A logical theorem, e.g. modus ponens, is analytic/truth-functionally true. As is a proof of Fermat's Theorem, and mathematical proof generally. Your characterization of "mathematical" based on the example you gave, corresponds to what in various ways has been called analytic or necessary propositions. These can uncouple depending on further assumptions. (Kant's definition of analytic would not apply here as it's limited to definitions only).

So to answer your question more robustly: the distinguishing criterion is a theory of deductive proof. Axiomatic systems are systems where given a few primitive assumptions (which themselves require no proof), all further statements, are formally deducible from them. Most accounts of proof, at least orthodox ones, are deductive in this way. This includes mathematical proof.

So this brings us to your last point:

Consider also the statement “Algorithm A will do task X faster than Algorithm Y”. It is not immediately clear whether this statement is empirical or mathematical.

There's a proof that a set of statements are Turing computable called the Church-Turing Thesis. This is a formal proof that has the following empirical implications: if a physical computer meets the minimal threshold of a general computer (Turing completeness), then it will compute at least a subset of Turing computable algorithms.

In other words, Turing computability refers to all the logically possible algorithms. But all the logically possible algorithms cannot be realized empirically. Why? Some empirical laws like entropy limit how much energy can be converted to work, and the availability of energy for conversion to work more generally.

As regards the efficiency of algorithms, my understanding is that you can give formal proofs for the limiting behaviour of a function as it approaches infinity for example. These are purely mathematical/deductive ways that have implications for all empirically possible/instantiated algorithms. However, once you built-in any empirical assumptions into your algorithm, namely about the way the world is, that is no longer a proposition justified by definitions, axioms, and proof alone. Every instantiation of an algorithm is empirical by nature and subject to empirical limits. However, algorithms in the abstract can be stated as proofs.
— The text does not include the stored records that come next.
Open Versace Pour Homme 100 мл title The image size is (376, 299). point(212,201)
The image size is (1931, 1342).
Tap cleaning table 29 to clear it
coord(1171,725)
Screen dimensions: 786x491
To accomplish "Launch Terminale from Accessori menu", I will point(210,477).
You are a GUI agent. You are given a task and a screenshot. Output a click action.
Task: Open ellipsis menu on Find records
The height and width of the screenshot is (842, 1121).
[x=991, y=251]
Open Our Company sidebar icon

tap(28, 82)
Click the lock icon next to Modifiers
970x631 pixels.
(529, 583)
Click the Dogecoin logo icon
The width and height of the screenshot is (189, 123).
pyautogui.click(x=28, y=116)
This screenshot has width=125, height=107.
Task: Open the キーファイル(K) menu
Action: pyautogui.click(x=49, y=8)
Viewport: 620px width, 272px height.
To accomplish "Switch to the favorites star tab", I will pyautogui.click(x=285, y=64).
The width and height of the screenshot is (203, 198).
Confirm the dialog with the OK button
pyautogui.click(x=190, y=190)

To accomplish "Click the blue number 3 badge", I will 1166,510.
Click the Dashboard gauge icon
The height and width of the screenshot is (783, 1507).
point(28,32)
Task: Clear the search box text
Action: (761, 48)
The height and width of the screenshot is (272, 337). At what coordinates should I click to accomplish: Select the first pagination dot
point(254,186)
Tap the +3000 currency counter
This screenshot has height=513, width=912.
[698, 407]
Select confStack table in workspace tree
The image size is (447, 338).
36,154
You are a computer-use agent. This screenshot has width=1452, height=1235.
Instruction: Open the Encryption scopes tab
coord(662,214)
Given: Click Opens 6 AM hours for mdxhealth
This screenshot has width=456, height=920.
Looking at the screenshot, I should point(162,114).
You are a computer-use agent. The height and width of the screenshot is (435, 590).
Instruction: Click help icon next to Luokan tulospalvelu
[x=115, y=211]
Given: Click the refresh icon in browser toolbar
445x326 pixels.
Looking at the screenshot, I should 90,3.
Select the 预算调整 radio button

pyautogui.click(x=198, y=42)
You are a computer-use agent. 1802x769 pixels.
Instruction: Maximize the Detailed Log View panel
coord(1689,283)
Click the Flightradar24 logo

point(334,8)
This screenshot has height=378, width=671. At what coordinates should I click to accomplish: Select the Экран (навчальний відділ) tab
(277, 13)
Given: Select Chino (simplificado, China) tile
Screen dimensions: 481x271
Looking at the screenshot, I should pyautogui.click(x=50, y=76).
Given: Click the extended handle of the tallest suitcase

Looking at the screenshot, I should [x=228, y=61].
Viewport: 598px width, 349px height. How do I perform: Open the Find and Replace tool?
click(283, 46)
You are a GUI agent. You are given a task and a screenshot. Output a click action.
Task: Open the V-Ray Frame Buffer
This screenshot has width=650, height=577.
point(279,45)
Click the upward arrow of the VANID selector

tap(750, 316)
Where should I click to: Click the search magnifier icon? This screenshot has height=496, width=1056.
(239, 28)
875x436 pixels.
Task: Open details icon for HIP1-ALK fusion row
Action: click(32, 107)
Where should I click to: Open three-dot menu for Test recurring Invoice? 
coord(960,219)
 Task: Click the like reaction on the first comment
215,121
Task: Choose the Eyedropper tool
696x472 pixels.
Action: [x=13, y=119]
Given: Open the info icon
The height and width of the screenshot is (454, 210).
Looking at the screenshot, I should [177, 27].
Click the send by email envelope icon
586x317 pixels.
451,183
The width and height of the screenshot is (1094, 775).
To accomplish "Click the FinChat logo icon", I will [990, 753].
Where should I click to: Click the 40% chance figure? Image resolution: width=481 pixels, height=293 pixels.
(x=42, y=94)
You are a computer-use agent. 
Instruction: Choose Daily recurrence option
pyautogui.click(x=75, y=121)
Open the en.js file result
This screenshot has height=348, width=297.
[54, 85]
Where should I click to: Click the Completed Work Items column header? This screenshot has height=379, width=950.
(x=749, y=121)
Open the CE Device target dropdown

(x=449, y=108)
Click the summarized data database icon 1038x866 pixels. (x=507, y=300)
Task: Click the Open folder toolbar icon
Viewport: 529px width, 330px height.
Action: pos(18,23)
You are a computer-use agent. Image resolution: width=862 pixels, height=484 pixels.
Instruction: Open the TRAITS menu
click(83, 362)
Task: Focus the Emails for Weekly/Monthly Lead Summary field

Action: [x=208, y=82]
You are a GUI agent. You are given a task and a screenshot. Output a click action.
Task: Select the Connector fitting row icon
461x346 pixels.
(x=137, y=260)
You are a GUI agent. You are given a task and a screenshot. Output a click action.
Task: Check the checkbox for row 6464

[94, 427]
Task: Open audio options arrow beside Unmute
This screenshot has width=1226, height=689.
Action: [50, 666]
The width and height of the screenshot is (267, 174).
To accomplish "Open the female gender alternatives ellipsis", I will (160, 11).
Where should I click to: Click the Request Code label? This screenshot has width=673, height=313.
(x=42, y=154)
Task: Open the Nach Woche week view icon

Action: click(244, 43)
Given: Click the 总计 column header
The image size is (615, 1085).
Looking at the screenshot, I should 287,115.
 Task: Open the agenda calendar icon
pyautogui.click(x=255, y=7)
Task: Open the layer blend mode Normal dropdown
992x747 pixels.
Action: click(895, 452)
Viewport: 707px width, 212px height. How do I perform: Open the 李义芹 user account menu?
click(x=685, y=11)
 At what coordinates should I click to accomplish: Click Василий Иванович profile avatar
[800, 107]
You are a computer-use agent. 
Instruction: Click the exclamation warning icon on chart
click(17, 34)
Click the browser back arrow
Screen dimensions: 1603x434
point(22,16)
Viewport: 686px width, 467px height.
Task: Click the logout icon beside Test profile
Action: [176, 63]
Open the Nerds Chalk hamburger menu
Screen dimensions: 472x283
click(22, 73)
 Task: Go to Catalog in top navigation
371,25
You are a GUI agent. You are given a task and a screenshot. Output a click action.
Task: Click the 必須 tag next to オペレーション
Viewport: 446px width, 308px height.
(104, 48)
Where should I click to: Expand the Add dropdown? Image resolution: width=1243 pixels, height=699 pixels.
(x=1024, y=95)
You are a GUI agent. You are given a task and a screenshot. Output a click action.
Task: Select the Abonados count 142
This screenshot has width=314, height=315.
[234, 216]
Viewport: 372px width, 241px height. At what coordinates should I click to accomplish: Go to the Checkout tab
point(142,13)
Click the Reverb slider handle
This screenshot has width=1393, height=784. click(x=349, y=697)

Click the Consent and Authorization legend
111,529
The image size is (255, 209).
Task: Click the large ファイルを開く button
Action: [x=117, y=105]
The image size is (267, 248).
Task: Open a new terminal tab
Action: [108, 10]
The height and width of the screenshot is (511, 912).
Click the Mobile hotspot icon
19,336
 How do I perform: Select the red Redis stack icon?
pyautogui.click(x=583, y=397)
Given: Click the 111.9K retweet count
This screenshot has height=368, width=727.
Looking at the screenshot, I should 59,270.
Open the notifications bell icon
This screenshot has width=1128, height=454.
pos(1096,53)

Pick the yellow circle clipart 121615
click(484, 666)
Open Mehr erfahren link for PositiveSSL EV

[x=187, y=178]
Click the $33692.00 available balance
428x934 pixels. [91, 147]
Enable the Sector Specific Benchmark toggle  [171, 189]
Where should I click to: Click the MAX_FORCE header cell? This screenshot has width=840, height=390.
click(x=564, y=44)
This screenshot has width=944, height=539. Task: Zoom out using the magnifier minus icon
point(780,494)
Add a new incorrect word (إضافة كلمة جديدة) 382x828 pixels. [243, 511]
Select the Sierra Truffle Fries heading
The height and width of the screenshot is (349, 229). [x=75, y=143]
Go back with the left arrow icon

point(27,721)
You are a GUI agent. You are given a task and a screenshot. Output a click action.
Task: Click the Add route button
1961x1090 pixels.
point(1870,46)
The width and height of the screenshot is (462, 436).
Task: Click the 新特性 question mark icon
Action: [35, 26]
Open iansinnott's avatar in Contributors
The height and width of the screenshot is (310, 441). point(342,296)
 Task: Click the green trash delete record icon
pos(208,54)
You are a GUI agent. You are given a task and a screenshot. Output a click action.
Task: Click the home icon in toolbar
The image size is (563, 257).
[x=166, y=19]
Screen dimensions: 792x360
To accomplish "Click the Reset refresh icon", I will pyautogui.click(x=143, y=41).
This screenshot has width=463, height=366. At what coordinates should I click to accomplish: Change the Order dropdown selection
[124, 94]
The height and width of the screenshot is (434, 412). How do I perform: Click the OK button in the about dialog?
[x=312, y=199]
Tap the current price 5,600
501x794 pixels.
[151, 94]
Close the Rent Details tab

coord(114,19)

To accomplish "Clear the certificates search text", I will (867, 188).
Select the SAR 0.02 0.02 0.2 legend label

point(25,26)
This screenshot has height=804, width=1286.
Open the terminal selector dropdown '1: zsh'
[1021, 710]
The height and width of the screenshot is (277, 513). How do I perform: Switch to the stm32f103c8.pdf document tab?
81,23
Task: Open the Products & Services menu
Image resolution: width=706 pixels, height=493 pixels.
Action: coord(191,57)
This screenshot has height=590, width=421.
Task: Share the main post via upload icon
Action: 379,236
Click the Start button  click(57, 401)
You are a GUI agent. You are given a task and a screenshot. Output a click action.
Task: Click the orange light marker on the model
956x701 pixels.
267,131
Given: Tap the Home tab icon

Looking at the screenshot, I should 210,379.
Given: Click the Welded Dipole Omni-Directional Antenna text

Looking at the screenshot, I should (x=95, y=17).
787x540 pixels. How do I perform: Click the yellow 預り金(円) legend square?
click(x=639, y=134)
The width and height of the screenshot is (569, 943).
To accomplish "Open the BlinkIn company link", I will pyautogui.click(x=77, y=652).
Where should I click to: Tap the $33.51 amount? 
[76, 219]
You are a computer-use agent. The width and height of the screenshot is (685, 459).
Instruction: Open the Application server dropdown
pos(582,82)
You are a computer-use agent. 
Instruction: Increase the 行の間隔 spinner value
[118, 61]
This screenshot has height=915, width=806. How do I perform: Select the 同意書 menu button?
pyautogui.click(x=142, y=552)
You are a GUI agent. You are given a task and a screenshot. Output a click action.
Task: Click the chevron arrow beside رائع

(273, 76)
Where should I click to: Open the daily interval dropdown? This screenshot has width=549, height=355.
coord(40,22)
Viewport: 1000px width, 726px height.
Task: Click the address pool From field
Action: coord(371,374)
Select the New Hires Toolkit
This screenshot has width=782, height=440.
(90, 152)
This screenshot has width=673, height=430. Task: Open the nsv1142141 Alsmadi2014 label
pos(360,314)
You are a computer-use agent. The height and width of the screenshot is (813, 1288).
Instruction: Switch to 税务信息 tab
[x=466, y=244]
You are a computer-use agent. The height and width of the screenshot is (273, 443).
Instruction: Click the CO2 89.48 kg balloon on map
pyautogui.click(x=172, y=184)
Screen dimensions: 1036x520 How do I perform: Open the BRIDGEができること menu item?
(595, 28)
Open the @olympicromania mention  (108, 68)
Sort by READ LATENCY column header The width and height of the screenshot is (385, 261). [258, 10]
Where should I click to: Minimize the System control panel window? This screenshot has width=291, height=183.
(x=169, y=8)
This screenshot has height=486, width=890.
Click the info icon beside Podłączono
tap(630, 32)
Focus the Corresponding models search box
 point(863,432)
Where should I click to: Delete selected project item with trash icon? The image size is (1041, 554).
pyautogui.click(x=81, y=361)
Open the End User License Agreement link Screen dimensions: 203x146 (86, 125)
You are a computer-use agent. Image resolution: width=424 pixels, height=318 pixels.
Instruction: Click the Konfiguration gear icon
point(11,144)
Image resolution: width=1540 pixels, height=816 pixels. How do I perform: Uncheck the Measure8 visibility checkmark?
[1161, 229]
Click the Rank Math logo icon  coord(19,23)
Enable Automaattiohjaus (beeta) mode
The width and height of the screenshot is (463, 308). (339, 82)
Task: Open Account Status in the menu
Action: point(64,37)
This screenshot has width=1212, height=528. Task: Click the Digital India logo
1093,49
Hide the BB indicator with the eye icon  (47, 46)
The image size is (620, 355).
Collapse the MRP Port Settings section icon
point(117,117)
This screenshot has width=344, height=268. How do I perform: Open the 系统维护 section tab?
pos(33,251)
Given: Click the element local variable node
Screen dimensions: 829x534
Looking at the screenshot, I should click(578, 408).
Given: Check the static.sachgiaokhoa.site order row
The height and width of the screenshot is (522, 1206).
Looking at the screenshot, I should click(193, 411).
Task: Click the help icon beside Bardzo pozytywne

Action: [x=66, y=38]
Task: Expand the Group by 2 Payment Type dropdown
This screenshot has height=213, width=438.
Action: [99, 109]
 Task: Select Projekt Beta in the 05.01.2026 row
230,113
Note on Quine: I think it's well noted that this distinction as I have characterized it can be attacked, but it's important to begin with it first and expound justifications for it since so much of logic, set theory, mathematics rest on formal deduction. Anything not arrived at through deduction alone, can be said to be empirical.

More problematic is this: what if you run a program to create the list of operations it will execute? Is that a priori knowledge or empirical knowledge? My take is this: if the execution is non-deterministic, then the data is empirical. If the execution is deterministic so that you will always get the same list of instructions, and that list is predictable from the program and the input, then it depends on your point of view: you could view the machine as just calculating the result for you, like a calculator might calculate the sum of two large numbers in which case it would be a priori, or you could view the execution as an experiment, in which case it would be empirical knowledge.

In a deterministic system you still have to plug in the initial conditions. These are empirical. The values to the variables must come from observation. So are the laws of physics: the rules are generalized from observation, despite being exception-less. Now it is true that if the system is actually deterministic, ideally you ought to be able to deduce future states from the initial conditions and the laws of physics alone. However, only the deductive inference is necessary, the premises are empirical. Same with any deductive inference wherein the premises are empirical. I can't deduce that Socrates is mortal without also supposing that every man is mortal and that Socrates is a man, which are a posteriori propositions. So only the deduction itself is a priori, but the premises come from the world. Just by virtue of the fact that the outcome could come out false depending on the truth-value of the premises, you don't have truth-functinoal truth.